-- START SOURCE EXCERPT --

In [1]:
import numpy as np
import pandas as pd
from sklearn.model_selection import train_test_split
from sklearn import linear_model
from sklearn.ensemble import RandomForestRegressor
import xgboost as xgb
from sklearn import metrics
from sklearn.model_selection import cross_val_score
from gurobipy import *
#from ucimlrepo import fetch_ucirepo

## Housing

In [2]:
df = pd.read_csv('../data/kc_house_data.csv')

In [3]:
df_dm=df.copy()
# just take the year from the date column
df_dm['sales_yr']=df_dm['date'].astype(str).str[:4]

# add the age of the buildings when the houses were sold as a new column
df_dm['age']=df_dm['sales_yr'].astype(int)-df_dm['yr_built']
# add the age of the renovation when the houses were sold as a new column
df_dm['age_rnv']=0
df_dm['age_rnv']=df_dm['sales_yr'][df_dm['yr_renovated']!=0].astype(int)-df_dm['yr_renovated'][df_dm['yr_renovated']!=0]
df_dm['age_rnv'][df_dm['age_rnv'].isnull()]=0

# partition the age into bins
bins = [-2,0,5,10,25,50,75,100,100000]
labels = ['<1','1-5','6-10','11-25','26-50','51-75','76-100','>100']
df_dm['age_binned'] = pd.cut(df_dm['age'], bins=bins, labels=labels)
# partition the age_rnv into bins
bins = [-2,0,5,10,25,50,75,100000]
labels = ['<1','1-5','6-10','11-25','26-50','51-75','>75']
df_dm['age_rnv_binned'] = pd.cut(df_dm['age_rnv'], bins=bins, labels=labels)

# transform the factor values to be able to use in the model
df_dm = pd.get_dummies(df_dm, columns=['age_binned','age_rnv_binned'])

A value is trying to be set on a copy of a slice from a DataFrame

See the caveats in the documentation: https://pandas.pydata.org/pandas-docs/stable/user_guide/indexing.html#returning-a-view-versus-a-copy
  df_dm['age_rnv'][df_dm['age_rnv'].isnull()]=0


In [4]:
features = ['bedrooms','bathrooms','sqft_living','sqft_basement','grade','zipcode','lat','long','sqft_lot','waterfront',]

### Optimization model

In [5]:
df_lots = pd.DataFrame({"zipcode": [98108, 98011, 98033, 98004, 98053, 98136, 98004, 98019, 98155, 98115],
                       "lat": [47.5521, 47.7834, 47.6939, 47.6132, 47.6573, 47.5532, 47.6215, 47.7361, 47.7494, 47.6899],
                       "lon": [-122.236, -122.229, -122.01, -122.273, -122.143, -122.321, -122.277, -121.928, -122.214, -122.281],
                       "sqftlot": [3480, 5230, 10542, 900, 4560, 7280, 6780, 9873, 2560, 1080],
                       "water": [0, 0, 0, 0, 0, 0, 0, 0, 0, 1]})

-- END SOURCE EXCERPT --
-- START SOURCE MATERIAL --

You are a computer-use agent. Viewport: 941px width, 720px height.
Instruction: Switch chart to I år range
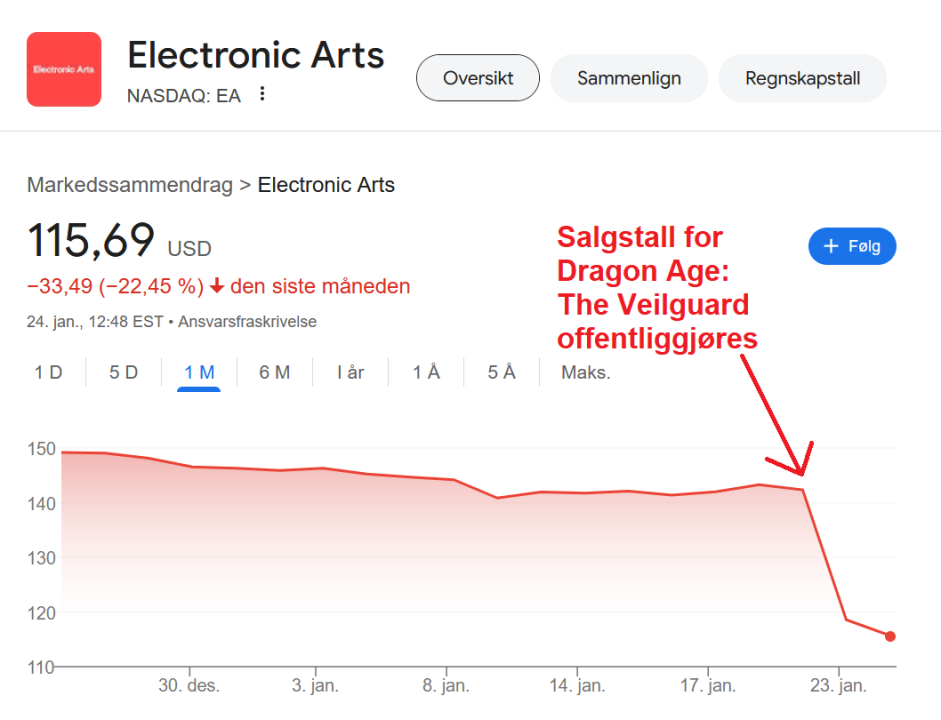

-- END SOURCE MATERIAL --

PROBLEM>
Translate the warning sentence "A value is trying to be set on a copy of a slice from a DataFrame" from the housing notebook into Spanish.

RESPONSE TO THE EXERCISE>
Se está intentando asignar un valor a una copia de una porción de un DataFrame.